The Reese Witherspoon-Sofia Vergara comedy “Hot Pursuit” turned out to be just lukewarm in its box office debut this weekend, taking in just over $13 million in its debut.
The PG-13-rated cop caper is aimed squarely at women, and its backers Warner Bros.’ New Line and MGM, had hoped for more, particularly since it was Mothers Day weekend.
“Sunday’s a big day for us,” said Jeff Goldstein, executive vice-president of distribution at Warner Bros. “If we can get some of the moms out today, we can make up some ground and hopefully set up some solid weekends to come.”
Bad reviews — it’s a bleak 6 percent positive on Rotten Tomatoes — appeared to have taken a toll on “Hot Pursuit,” directed by Anne Fletcher. And the “C ” CinemaScore from the 62 percent female audiences was weak too, so an improvement isn’t a given.
Depending on how the rest of the run, international and home entertainment go, the backers of the $35 million comedy stand to make or lose a relatively small amount of money. Neither Warner Bros. nor MGM is fretting over it, because the split rights deal leaves exposed in a big way.
Next week, however, Warner Bros. is rolling out director George Miller‘s “Mad Max: Fury Road,” a sci-action epic and sequel to his 1980 apocalyptic classic starring Mel Gibson. It’s a split rights deal, too, this time with Village Roadshow and Rat Pac Entertainment, the company founded by Brett Ratner, Dune Capital’s Steven Mnuchin and billionaire James Packer. Rat Pac has replaced Legendary Entertainment as Warner Bros.’ primary co-financing partner.
With its production budget of at least $150 million and a proportional marketing spend, the stakes on “Mad Max” will be considerably higher than on “Hot Pursuit” for WB, both on the positive and negative side. And it offers a case study of the positives and negative of splitting rights.
Tom Hardy and Charlize Theron star in “Mad Max,” and that pairing, a bang-up trailer and pent-up anticipation for Miller’s followup has ignited plenty of buzz. But Universal’s very female-skewing “Pitch Perfect 2” opens Friday as well. Both films are tracking to debut at around $40 million, so a flop isn’t likely.
But what if “Mad Max” takes off, does $60 million domestically and tears it up overseas, too? No one would complain, at least not out loud, but the same split rights that proved a saving grace on “Hot Pursuit” will prevent a huge score for the studio even if “Mad Max” connects beyond expectations.

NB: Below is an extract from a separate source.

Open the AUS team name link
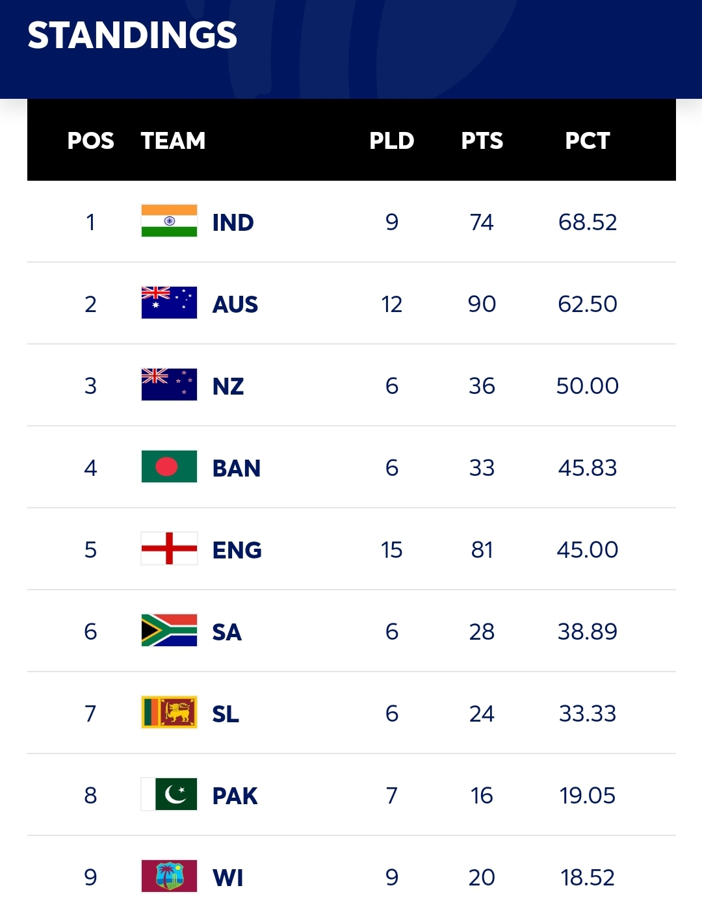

Taking the safer and more conservative share rights — and risks — is a way of life as the studios churn out big budget movies while their corporate parents sweat the bottom lines. Co-financing becomes more likely as the budget rises since there is more reason to split the exposure as the cost becomes prohibitive, and more chance of a solid return because even a reduced profit margin is significant.
The flip side of the coin would be a movie like the “Avengers: the Age of Ultron.” There are dozens of smaller companies involved to a degree, but the major risks and rewards are Disney and Marvel’s. That’s a rare situation however, as few companies have the financial wherewithal of Disney.
“Splitting rights is a smart strategy because it enables a studio to lower its risk and thus its exposure,” said Rentrak senior analyst Paul Dergarabedian. “And given the high exposure and financial uncertainty of most movie-based investments, this is often the most prudent and conservative way to do business.”
There is no honor in losing your shirt by going all in by yourself on a big and risky movie bet, Dergarabedian said.
“On the other hand lower risk can mean lower rewards. Splitting rights is sort of like buying a lottery ticket with the bowling team — when you win it’s still sweet but ultimately you have to share your winnings with the group,” he added. “It certainly remains an attractive option given the 10s and often 100s of millions involved.”
It not all about risk and rewards, however. Studio and film company partnerships are frequently forged because one party brings a particular skill — say, marketing a teen-skewing film — or has a relationship with a principle player in the films. Sometimes it’s simply a matter of having a working relationship.
Village Roadshow, the Australian company that Warner Bros. is teaming with on “Mad Max,” has a deal with the studio designed for collaborations like this. Since its establishment in 1997, they’ve teamed on more than 70 films including “The Matrix” trilogy and the “Sherlock Holmes” franchise. It’s worked very well on recent hits like “American Sniper” and “The LEGO Movie.”
And it’s very possible that “Max Max” will connect in a big way, but still not get far into the black because of its hefty budget and marketing costs. In which case Warner Bros. will look pretty smart for the split rights approach. Even if it’s not the all-in, go-for-broke approach Mad Max might have taken.
For the record: An earlier version of this story incorrectly named the founders of Rat Pac Entertainment. TheWrap regrets the error.